Records for the exercise ->

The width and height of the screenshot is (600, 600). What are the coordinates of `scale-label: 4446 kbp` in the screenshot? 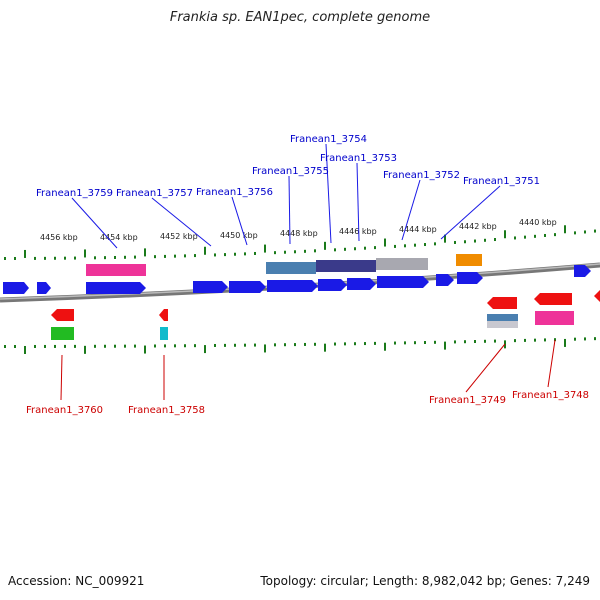 It's located at (358, 232).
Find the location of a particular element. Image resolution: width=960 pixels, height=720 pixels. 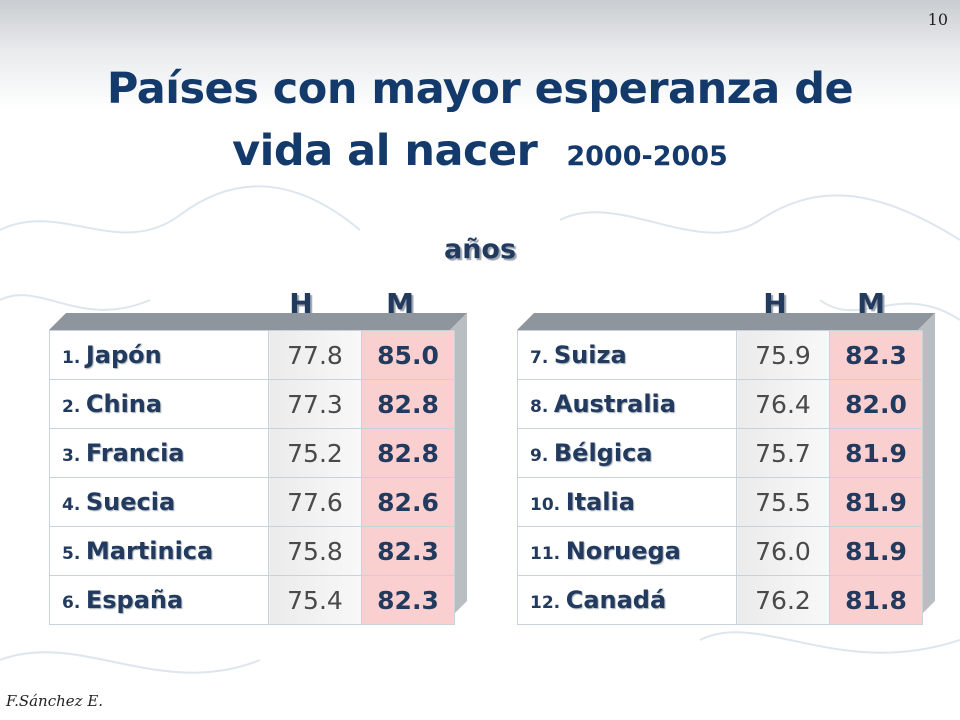

table-row: 12. Canadá 76.2 81.8 is located at coordinates (720, 600).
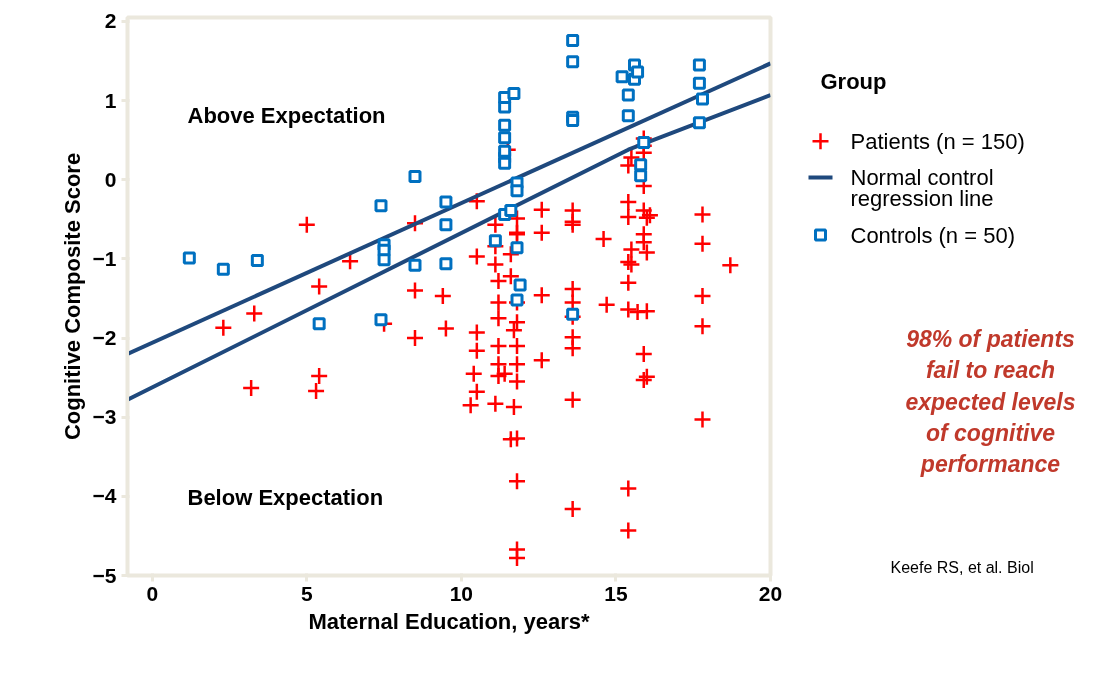  I want to click on y-tick-label: −1, so click(104, 258).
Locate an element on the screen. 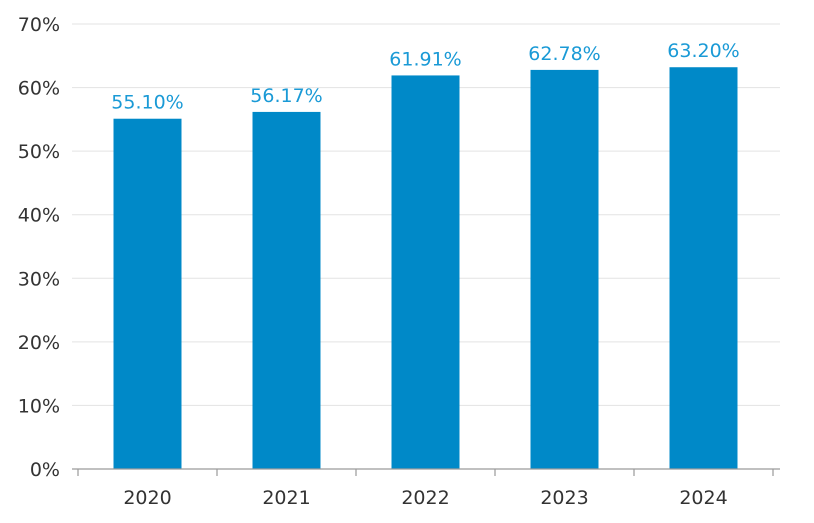 Image resolution: width=814 pixels, height=523 pixels. axis-layer is located at coordinates (426, 472).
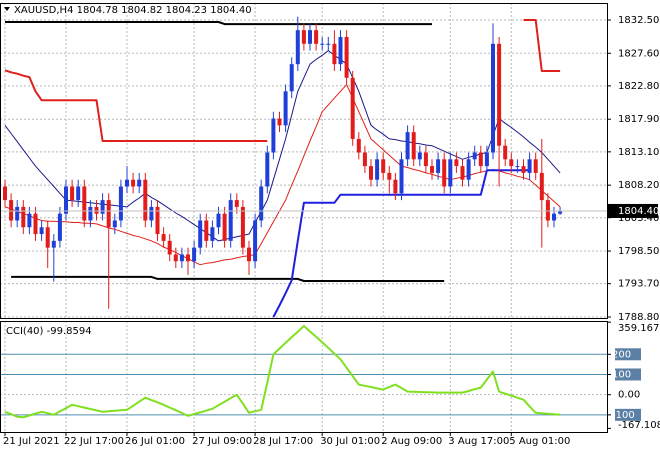 The width and height of the screenshot is (660, 450). What do you see at coordinates (155, 442) in the screenshot?
I see `x-tick-label: 26 Jul 01:00` at bounding box center [155, 442].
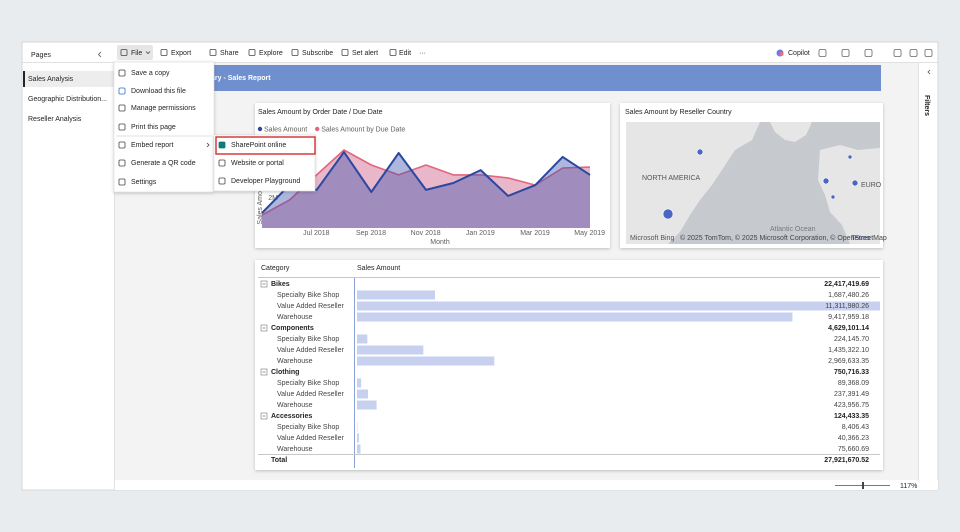  I want to click on x-tick-label: Nov 2018, so click(426, 234).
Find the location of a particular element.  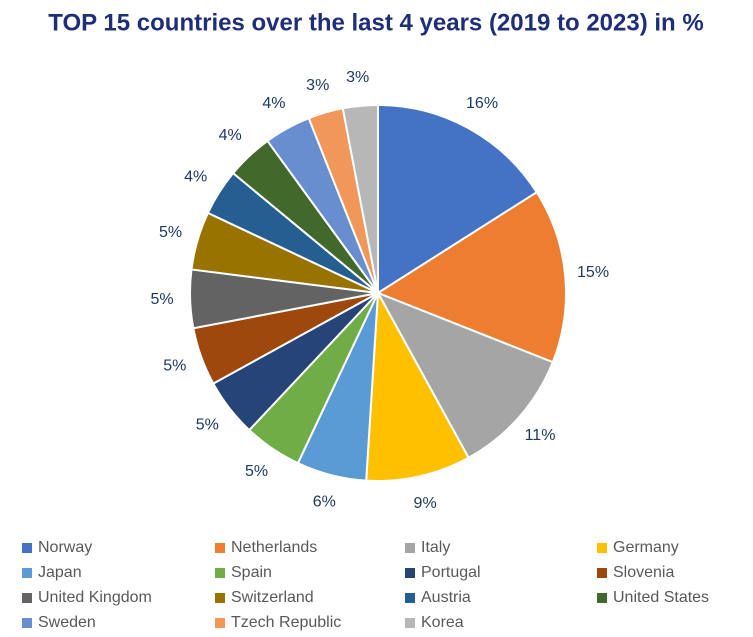

legend-label: Slovenia is located at coordinates (644, 572).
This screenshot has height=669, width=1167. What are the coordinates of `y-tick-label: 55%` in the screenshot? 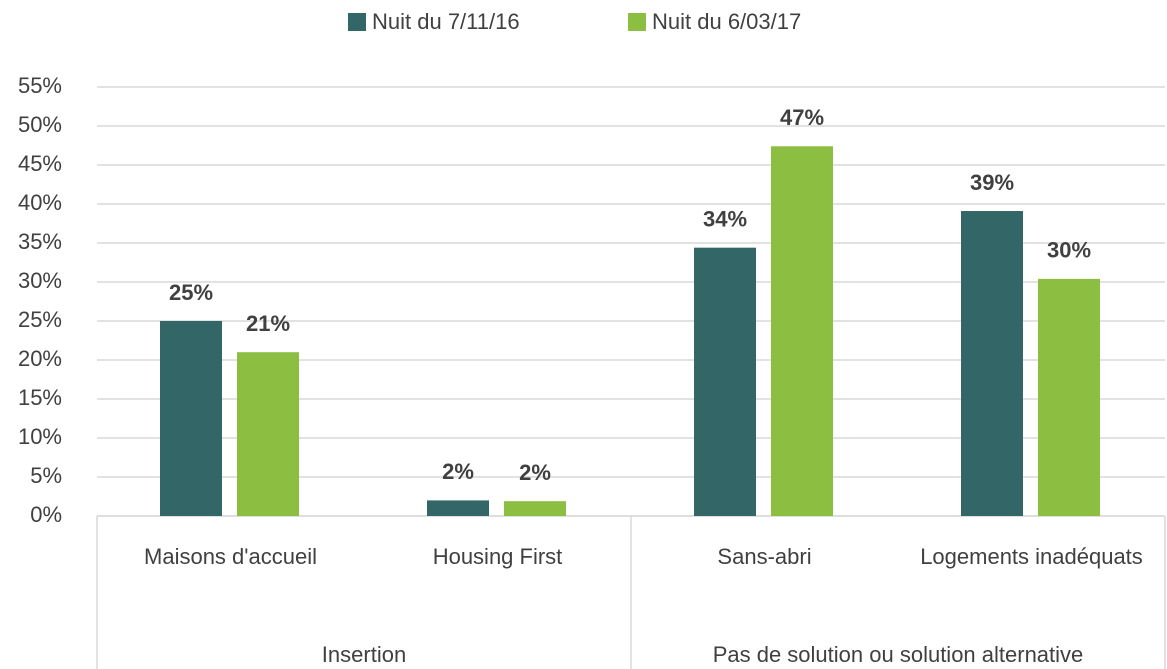 It's located at (40, 86).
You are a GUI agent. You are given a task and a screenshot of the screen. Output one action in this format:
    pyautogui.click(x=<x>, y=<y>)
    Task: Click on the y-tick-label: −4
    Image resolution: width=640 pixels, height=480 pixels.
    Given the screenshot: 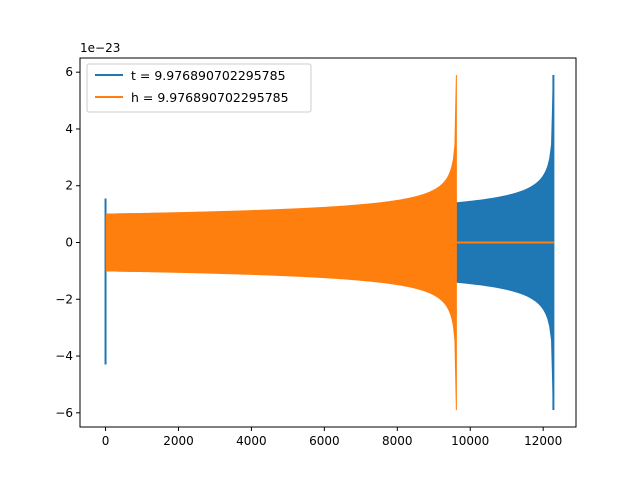 What is the action you would take?
    pyautogui.click(x=64, y=356)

Instructions to follow -> Reproduce the lines from the one containing "You are a GUI" through the one containing "Image resolution: width=640", inclusive, substituting "desktop agent" for "GUI agent" and leaving everything else unchanged. Return only those lines.

Exercise response ->
You are a desktop agent. You are given a task and a screenshot of the screen. Output one action in this format:
    pyautogui.click(x=<x>, y=<y>)
    Task: Click on the y-tick-label: −4
    Image resolution: width=640 pixels, height=480 pixels.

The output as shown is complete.